La frontiera è un luogo pericoloso

Un altro aspetto che sottovalutammo fu la consapevolezza del cliente sui rischi delle soluzioni di frontiera. Per essere più chiari: usare le ultimissime tecnologie è affascinante, interessantissimo sul piano professionale, ma rischioso. Per loro stessa natura le ultime novità sono ancora poco rodate, c’è meno letteratura dietro e meno supporto in caso di problemi. Oggi abbiamo imparato a mettere in guardia i clienti sui pericoli della frontiera. Usare gli ultimi ritrovati può effettivamente significare portarsi avanti nel tempo e anticipare eventuali competitori ma tutto ciò deve essere messo sulla bilancia insieme ai rischi che qualsiasi nuovissimo ritrovato comporta.

Trailer > Preventivo

Il preventivo, lo imparammo in quell’occasione, può diventare uno strumento utilissimo a chiarire con il cliente cosa stia acquistando. Sembra banale ma non lo è: soprattutto all’inizio è facile sottovalutare il livello di dettaglio da presentare in sede di accordo al cliente. Noi, in questo caso, sbagliammo a stringere accordi in cui alcuni particolari non erano stati esplicitati. Era chiaro cosa avremmo dovuto fare ma non erano stati tracciati con sufficiente precisione i limiti e le richieste specifiche del progetto. Il risultato furono alcune fasi molto caotiche in cui arrivavano all’improvviso, e spesso molto a ridosso dei termini ultimi di consegna, modifiche ai piani iniziali.

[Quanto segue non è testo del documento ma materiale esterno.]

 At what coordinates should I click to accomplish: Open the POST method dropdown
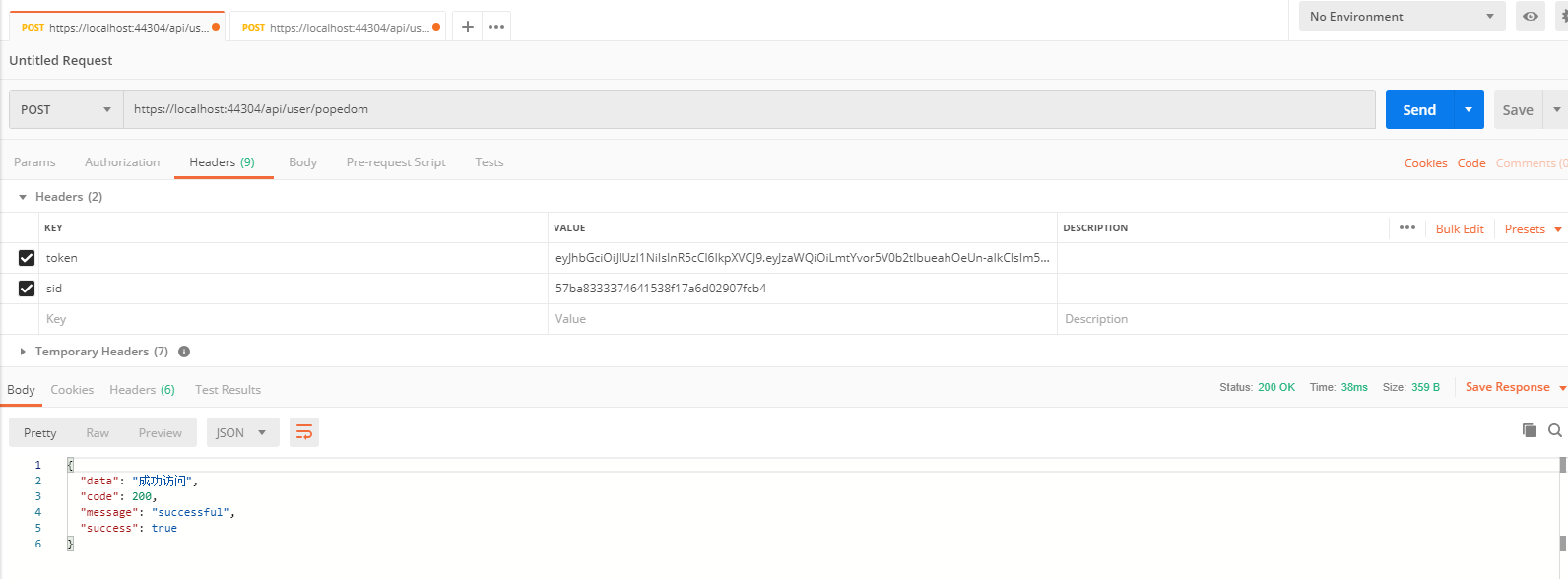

Oggi realizziamo delle anteprime estremamente precise e dettagliate su cosa il cliente otterrà dal nostro lavoro. In questo modo tuteliamo lui o lei da qualsiasi equivoco possa mai crearsi e tuteliamo noi stessi da fattori esterni. Talvolta, infatti, la necessità di modifiche può anche non venire dal cliente ma da un altro collaboratore coinvolto, che magari si sta occupando di un diverso aspetto dello stesso progetto.

Senza nulla togliere alla qualità del prodotto (che resta la priorità assoluta), è necessario che il lavoro resti sostenibile. Fornire un’anteprima cristallina al cliente è uno degli strumenti migliori per tutti.

Sia chiaro che alla fine ci siamo riusciti e agli occhi del cliente tutto andava benissimo. Noi, però, eravamo soddisfatti del prodotto consegnato ma non abbastanza di noi stessi: non avevamo lavorato bene come avremmo voluto e sentivamo il bisogno di perfezionarci. Eravamo consapevoli di dover mettere a frutto quell’esperienza.

In particolare imparammo che vincere da soli è difficile, faticoso e rischioso. Il supporto di una buona squadra è assolutamente fondamentale, per questo ne va curato ogni aspetto affinché resti propositiva e unita.

Oggi guardiamo a quel momento così stressante come a una straordinaria occasione di crescita. Ci mise di fronte agli occhi dei limiti che non ci eravamo resi conto di avere e ci obbligò a superarli. Sono lezioni che non abbiamo più dimenticato.